The title of this book is a misnomer, it suggests a work in recursion theory. In fact, this monograph shows how the Z and Vienna develoment method (VDM) specification languages, which are based on set theory, can have computable models. Turner also discusses semantic models that are based on data types, a topic widely covered in other books. (For example, Fitting's text [1] on the subject is excellent, despite sticking to conventional first-order logic programming.)

The principal contribution of this book is the focus on specification languages rather than programming languages. Unfortunately it lacks historical information and reads like a dry manual. Also, it should have more examples: instead of having just the library database in Chapter 10; in Chapter 18, an event formalism; and in Chapters 18 and 21, a treatment of reals. The examples do not seem very applicable.

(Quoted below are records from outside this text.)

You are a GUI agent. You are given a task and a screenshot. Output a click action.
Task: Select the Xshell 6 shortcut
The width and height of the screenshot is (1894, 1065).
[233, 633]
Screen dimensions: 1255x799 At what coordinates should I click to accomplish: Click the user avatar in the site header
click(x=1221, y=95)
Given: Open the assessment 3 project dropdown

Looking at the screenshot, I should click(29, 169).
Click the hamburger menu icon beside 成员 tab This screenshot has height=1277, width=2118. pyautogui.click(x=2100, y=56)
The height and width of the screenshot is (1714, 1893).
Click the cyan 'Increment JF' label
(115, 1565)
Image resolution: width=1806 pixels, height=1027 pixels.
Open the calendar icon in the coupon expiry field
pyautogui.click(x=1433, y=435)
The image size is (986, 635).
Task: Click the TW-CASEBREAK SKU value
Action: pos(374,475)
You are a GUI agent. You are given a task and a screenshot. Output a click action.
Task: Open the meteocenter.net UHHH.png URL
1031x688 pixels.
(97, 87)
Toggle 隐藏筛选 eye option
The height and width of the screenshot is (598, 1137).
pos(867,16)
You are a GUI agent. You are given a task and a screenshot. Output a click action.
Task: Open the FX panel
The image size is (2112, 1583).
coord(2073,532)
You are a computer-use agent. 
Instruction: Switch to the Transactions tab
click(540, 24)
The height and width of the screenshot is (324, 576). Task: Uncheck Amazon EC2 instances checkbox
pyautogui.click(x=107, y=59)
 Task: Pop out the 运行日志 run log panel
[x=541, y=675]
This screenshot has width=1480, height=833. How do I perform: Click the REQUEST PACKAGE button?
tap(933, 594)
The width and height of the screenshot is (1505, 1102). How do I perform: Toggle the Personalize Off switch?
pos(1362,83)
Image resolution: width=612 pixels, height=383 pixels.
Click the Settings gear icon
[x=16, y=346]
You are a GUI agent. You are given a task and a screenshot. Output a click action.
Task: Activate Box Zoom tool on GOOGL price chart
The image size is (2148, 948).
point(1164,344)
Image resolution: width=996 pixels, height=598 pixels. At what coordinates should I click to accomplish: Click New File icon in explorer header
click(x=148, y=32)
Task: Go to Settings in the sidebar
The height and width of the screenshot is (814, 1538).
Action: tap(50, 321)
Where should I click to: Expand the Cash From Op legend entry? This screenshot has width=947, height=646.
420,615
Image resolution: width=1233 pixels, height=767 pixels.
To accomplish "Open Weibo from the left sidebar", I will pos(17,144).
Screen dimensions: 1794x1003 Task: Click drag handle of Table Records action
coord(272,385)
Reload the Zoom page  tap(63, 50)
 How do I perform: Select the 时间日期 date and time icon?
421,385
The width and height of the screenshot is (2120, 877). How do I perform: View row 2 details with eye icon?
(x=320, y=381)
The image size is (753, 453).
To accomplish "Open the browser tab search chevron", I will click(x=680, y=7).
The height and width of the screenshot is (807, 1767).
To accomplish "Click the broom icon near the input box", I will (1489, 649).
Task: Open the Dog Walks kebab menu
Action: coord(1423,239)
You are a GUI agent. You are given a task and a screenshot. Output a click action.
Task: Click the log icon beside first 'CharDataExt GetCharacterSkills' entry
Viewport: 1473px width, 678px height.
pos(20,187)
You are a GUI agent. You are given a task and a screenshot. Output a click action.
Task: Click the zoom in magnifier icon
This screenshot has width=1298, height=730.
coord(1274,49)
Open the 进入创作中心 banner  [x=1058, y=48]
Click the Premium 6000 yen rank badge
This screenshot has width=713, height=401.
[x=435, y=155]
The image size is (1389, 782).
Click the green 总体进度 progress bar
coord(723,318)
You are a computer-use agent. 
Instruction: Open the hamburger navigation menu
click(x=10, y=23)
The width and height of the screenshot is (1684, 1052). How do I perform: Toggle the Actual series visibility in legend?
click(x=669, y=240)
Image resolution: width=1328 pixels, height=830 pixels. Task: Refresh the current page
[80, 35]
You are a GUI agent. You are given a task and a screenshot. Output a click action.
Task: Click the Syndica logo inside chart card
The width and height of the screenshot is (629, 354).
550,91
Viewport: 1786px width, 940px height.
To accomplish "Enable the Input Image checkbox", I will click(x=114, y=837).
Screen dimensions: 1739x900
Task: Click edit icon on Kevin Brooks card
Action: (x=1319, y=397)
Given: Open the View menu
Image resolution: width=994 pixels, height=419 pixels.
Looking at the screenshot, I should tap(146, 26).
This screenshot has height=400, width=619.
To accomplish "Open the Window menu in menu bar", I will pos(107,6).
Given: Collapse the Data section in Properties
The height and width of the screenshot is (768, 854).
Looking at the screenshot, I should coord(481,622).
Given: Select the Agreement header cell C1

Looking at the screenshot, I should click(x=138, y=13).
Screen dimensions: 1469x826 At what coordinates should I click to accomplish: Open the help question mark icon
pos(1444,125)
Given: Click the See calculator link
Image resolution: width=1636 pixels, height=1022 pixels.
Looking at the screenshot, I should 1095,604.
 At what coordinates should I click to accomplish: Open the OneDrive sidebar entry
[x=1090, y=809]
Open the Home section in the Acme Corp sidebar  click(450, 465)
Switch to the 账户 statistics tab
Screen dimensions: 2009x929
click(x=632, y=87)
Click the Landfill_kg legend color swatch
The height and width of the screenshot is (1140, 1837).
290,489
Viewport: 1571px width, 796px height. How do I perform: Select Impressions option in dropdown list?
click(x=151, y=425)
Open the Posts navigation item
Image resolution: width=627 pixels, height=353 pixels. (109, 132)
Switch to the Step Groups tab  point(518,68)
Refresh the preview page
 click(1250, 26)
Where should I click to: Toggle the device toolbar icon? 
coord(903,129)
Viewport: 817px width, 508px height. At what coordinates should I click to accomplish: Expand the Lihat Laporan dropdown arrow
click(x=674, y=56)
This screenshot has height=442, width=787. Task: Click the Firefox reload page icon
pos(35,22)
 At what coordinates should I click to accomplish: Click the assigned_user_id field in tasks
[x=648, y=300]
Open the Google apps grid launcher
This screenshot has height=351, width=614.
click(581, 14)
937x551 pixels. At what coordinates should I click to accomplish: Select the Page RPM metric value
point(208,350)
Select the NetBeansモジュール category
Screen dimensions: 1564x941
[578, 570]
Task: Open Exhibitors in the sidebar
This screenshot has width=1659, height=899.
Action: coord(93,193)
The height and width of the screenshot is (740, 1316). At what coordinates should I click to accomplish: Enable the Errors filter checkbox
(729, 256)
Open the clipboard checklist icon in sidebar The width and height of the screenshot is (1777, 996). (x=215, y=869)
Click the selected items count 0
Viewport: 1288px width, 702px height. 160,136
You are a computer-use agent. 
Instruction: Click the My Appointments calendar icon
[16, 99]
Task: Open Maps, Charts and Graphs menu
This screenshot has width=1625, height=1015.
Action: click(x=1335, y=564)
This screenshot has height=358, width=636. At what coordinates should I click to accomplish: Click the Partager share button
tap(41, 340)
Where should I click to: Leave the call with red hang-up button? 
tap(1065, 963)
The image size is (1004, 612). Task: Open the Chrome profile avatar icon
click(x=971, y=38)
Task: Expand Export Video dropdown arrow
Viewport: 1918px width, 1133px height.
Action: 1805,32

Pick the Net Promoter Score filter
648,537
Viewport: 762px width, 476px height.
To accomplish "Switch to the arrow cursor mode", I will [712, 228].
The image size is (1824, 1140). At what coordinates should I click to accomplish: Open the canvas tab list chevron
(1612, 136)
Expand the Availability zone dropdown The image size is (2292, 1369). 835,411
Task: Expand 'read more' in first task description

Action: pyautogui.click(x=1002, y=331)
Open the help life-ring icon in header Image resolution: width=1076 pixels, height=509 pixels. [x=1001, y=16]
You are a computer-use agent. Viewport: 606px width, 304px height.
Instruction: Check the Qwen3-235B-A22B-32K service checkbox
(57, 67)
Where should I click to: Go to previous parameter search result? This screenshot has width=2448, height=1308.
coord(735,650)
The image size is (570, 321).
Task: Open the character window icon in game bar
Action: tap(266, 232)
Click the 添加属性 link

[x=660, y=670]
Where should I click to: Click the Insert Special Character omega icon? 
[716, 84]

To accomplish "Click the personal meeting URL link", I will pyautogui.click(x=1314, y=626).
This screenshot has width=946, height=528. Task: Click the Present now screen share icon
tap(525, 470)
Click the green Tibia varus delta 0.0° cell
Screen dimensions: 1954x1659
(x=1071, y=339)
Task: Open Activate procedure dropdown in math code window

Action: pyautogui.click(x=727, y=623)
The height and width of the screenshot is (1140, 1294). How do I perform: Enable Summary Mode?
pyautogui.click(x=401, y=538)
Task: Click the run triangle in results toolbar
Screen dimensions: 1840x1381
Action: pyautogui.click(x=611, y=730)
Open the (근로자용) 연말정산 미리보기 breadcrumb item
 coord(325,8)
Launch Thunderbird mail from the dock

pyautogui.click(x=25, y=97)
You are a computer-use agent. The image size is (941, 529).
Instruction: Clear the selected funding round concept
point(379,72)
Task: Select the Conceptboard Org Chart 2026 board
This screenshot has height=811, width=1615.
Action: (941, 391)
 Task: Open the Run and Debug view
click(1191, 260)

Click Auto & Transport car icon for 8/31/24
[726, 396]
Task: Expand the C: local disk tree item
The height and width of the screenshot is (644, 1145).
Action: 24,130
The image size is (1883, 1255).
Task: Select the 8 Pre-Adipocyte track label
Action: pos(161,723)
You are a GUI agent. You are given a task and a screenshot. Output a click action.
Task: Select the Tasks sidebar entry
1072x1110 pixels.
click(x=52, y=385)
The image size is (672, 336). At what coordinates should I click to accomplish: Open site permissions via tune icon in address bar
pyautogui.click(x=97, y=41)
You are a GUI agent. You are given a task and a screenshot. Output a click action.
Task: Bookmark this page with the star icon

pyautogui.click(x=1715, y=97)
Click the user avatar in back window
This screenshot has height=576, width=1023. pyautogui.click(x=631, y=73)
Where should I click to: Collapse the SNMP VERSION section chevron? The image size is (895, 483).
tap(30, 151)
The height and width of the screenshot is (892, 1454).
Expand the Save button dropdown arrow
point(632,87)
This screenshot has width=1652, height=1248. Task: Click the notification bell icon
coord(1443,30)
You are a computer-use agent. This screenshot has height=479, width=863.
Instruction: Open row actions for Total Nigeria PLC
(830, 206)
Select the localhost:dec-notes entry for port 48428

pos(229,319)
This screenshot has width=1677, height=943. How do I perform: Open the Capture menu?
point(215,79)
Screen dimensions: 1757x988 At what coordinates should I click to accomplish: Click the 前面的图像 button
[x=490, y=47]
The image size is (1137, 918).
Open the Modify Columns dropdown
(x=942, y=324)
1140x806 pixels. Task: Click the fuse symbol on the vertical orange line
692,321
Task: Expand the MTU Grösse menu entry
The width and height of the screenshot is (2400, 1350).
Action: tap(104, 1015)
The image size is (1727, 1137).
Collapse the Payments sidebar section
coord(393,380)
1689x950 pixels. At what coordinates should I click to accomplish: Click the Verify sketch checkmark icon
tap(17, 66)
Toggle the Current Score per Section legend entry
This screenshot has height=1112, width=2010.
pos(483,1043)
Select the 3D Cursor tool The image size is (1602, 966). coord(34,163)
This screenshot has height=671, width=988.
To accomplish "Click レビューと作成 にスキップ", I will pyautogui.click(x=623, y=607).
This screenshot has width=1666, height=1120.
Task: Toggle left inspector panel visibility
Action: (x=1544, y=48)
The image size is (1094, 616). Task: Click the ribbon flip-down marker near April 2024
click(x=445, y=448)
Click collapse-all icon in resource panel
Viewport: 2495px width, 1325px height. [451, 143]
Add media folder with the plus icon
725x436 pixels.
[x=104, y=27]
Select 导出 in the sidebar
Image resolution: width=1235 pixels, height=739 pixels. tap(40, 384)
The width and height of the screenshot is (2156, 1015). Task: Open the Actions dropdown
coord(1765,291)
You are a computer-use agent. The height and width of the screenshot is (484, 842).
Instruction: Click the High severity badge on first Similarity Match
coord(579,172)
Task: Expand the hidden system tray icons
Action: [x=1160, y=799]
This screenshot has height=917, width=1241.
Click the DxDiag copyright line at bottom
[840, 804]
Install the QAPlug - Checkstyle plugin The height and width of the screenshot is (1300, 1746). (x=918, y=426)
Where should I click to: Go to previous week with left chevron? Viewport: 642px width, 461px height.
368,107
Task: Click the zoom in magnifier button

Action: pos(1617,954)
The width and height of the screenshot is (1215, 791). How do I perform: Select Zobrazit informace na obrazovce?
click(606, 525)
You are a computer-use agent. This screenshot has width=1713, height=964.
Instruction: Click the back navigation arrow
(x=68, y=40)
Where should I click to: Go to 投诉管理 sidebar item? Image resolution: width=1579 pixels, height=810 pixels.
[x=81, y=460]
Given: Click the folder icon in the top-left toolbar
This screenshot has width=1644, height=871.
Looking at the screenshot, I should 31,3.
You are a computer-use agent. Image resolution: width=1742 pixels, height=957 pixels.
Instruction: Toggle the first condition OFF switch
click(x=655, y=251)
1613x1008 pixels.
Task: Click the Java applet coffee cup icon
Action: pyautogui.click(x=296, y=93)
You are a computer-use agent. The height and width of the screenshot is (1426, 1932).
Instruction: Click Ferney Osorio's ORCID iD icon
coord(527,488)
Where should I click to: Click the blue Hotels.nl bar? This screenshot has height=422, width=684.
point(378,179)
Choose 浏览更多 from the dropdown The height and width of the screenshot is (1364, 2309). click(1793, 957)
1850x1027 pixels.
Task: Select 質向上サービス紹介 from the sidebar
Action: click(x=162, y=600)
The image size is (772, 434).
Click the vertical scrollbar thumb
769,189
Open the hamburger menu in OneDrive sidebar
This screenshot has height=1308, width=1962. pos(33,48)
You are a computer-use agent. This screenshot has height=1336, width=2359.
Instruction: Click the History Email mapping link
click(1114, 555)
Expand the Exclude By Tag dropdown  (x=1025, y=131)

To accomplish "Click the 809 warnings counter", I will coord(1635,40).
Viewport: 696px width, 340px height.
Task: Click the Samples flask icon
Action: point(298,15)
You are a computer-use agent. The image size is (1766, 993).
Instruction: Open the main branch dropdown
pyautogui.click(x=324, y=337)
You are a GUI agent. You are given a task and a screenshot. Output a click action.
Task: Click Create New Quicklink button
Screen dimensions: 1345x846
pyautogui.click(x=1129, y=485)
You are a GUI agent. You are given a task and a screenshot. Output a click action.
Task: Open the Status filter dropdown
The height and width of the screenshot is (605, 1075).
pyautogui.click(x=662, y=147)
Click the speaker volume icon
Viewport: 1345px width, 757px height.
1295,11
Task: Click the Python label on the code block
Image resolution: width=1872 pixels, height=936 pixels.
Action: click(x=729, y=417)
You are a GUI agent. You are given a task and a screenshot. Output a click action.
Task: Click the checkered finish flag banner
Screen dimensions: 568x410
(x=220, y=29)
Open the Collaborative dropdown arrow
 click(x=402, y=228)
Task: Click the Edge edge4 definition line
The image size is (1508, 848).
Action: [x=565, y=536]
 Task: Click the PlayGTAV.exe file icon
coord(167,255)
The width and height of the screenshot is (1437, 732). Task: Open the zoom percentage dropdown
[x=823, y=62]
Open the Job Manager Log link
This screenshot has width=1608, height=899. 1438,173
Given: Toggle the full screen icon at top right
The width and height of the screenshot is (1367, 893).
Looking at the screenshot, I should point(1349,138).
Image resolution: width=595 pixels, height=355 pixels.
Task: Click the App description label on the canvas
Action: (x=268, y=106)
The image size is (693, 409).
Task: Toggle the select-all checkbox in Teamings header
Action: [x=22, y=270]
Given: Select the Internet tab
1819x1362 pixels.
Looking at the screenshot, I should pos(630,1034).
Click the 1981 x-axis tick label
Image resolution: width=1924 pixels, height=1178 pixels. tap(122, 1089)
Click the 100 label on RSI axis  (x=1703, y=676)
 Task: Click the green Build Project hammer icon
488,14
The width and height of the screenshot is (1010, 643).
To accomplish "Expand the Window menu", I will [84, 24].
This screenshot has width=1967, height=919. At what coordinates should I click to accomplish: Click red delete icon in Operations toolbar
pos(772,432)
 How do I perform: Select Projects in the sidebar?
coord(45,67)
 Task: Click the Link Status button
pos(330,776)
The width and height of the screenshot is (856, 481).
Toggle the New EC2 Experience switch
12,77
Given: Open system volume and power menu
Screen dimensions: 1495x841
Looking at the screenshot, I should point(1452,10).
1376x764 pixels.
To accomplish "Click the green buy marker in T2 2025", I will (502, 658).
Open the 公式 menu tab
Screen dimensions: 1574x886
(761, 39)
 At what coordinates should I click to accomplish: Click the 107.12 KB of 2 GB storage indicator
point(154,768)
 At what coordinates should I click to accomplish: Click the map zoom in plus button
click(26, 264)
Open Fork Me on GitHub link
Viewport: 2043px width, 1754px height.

Irritatingly, references are repeated at the end of every chapter. There are glaring typographical errors like in the last sentence of Chapter 16.

To avoid buying this longwinded book, read Turner's paper [2] for a concise treatment of the issues. I also recommend Mitchell's survey [3] for computable models for various features of type systems.

[1] Fitting, M.C. Computability theory, semantics and logic programming. Oxford, 1987.
[2] Turner, R. The foundations of specification, J. Log. Comput. 15: 623–662, Oct 2005.
[3] Mitchell, J.C. Type systems for programming languages, in van Leeuwen, J. (ed.) Handbook of theoretical computer science B, North-Holland, 365–458, 1990.